┌──

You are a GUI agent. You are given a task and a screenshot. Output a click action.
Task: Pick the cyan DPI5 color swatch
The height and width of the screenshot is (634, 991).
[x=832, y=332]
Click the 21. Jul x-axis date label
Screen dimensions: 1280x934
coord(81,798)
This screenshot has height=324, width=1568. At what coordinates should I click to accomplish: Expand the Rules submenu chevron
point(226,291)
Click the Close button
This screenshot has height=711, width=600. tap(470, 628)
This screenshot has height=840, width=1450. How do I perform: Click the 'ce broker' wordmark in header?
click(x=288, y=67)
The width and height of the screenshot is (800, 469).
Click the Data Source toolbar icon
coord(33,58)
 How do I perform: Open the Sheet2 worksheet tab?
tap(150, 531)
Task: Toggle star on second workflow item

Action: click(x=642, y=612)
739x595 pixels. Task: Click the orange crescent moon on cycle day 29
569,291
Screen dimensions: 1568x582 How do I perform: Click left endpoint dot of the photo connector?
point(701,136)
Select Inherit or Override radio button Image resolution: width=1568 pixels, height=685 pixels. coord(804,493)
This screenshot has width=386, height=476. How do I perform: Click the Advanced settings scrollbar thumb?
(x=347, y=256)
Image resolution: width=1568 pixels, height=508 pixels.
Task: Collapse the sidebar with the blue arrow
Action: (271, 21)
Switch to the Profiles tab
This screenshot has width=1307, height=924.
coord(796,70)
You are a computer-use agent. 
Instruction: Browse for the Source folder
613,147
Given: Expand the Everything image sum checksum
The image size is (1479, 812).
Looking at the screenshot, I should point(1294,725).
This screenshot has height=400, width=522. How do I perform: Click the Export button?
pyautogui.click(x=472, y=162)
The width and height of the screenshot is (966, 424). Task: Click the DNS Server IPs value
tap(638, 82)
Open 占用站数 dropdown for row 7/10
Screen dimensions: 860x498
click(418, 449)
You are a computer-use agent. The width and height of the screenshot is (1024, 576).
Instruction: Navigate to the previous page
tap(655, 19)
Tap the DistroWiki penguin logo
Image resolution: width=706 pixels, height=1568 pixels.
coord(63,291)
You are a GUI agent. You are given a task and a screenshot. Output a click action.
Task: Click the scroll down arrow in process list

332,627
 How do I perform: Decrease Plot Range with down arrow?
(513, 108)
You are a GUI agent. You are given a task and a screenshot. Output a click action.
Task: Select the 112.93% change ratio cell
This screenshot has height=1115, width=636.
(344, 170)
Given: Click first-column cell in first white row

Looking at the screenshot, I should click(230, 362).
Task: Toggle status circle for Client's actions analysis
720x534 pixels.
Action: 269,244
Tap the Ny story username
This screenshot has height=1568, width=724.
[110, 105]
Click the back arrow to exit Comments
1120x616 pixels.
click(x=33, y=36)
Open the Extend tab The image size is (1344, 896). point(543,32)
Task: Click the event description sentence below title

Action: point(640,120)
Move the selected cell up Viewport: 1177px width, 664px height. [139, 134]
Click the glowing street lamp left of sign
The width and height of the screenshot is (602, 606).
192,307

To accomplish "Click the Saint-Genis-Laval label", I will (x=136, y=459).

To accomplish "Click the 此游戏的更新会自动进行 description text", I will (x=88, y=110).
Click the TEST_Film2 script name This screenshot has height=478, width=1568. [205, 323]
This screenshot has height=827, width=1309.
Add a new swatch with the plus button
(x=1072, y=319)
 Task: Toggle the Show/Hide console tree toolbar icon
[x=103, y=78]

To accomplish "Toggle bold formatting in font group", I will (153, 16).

└──

_TRY IT_:
Every line of the data must appear again in the answer, exactly as written.

_SOLUTION FOR THIS TASK_:
You are a GUI agent. You are given a task and a screenshot. Output a click action.
Task: Pick the cyan DPI5 color swatch
The height and width of the screenshot is (634, 991).
[x=832, y=332]
Click the 21. Jul x-axis date label
Screen dimensions: 1280x934
coord(81,798)
This screenshot has height=324, width=1568. At what coordinates should I click to accomplish: Expand the Rules submenu chevron
point(226,291)
Click the Close button
This screenshot has height=711, width=600. tap(470, 628)
This screenshot has height=840, width=1450. How do I perform: Click the 'ce broker' wordmark in header?
click(x=288, y=67)
The width and height of the screenshot is (800, 469).
Click the Data Source toolbar icon
coord(33,58)
 How do I perform: Open the Sheet2 worksheet tab?
tap(150, 531)
Task: Toggle star on second workflow item

Action: click(x=642, y=612)
739x595 pixels. Task: Click the orange crescent moon on cycle day 29
569,291
Screen dimensions: 1568x582 How do I perform: Click left endpoint dot of the photo connector?
point(701,136)
Select Inherit or Override radio button Image resolution: width=1568 pixels, height=685 pixels. coord(804,493)
This screenshot has width=386, height=476. How do I perform: Click the Advanced settings scrollbar thumb?
(x=347, y=256)
Image resolution: width=1568 pixels, height=508 pixels.
Task: Collapse the sidebar with the blue arrow
Action: (271, 21)
Switch to the Profiles tab
This screenshot has width=1307, height=924.
coord(796,70)
You are a computer-use agent. 
Instruction: Browse for the Source folder
613,147
Given: Expand the Everything image sum checksum
The image size is (1479, 812).
Looking at the screenshot, I should point(1294,725).
This screenshot has height=400, width=522. How do I perform: Click the Export button?
pyautogui.click(x=472, y=162)
The width and height of the screenshot is (966, 424). Task: Click the DNS Server IPs value
tap(638, 82)
Open 占用站数 dropdown for row 7/10
Screen dimensions: 860x498
click(418, 449)
You are a computer-use agent. The width and height of the screenshot is (1024, 576).
Instruction: Navigate to the previous page
tap(655, 19)
Tap the DistroWiki penguin logo
Image resolution: width=706 pixels, height=1568 pixels.
coord(63,291)
You are a GUI agent. You are given a task and a screenshot. Output a click action.
Task: Click the scroll down arrow in process list

332,627
 How do I perform: Decrease Plot Range with down arrow?
(513, 108)
You are a GUI agent. You are given a task and a screenshot. Output a click action.
Task: Select the 112.93% change ratio cell
This screenshot has height=1115, width=636.
(344, 170)
Given: Click first-column cell in first white row

Looking at the screenshot, I should click(230, 362).
Task: Toggle status circle for Client's actions analysis
720x534 pixels.
Action: 269,244
Tap the Ny story username
This screenshot has height=1568, width=724.
[110, 105]
Click the back arrow to exit Comments
1120x616 pixels.
click(x=33, y=36)
Open the Extend tab The image size is (1344, 896). point(543,32)
Task: Click the event description sentence below title

Action: point(640,120)
Move the selected cell up Viewport: 1177px width, 664px height. [139, 134]
Click the glowing street lamp left of sign
The width and height of the screenshot is (602, 606).
192,307

To accomplish "Click the Saint-Genis-Laval label", I will (x=136, y=459).

To accomplish "Click the 此游戏的更新会自动进行 description text", I will (x=88, y=110).
Click the TEST_Film2 script name This screenshot has height=478, width=1568. [205, 323]
This screenshot has height=827, width=1309.
Add a new swatch with the plus button
(x=1072, y=319)
 Task: Toggle the Show/Hide console tree toolbar icon
[x=103, y=78]

To accomplish "Toggle bold formatting in font group", I will (153, 16).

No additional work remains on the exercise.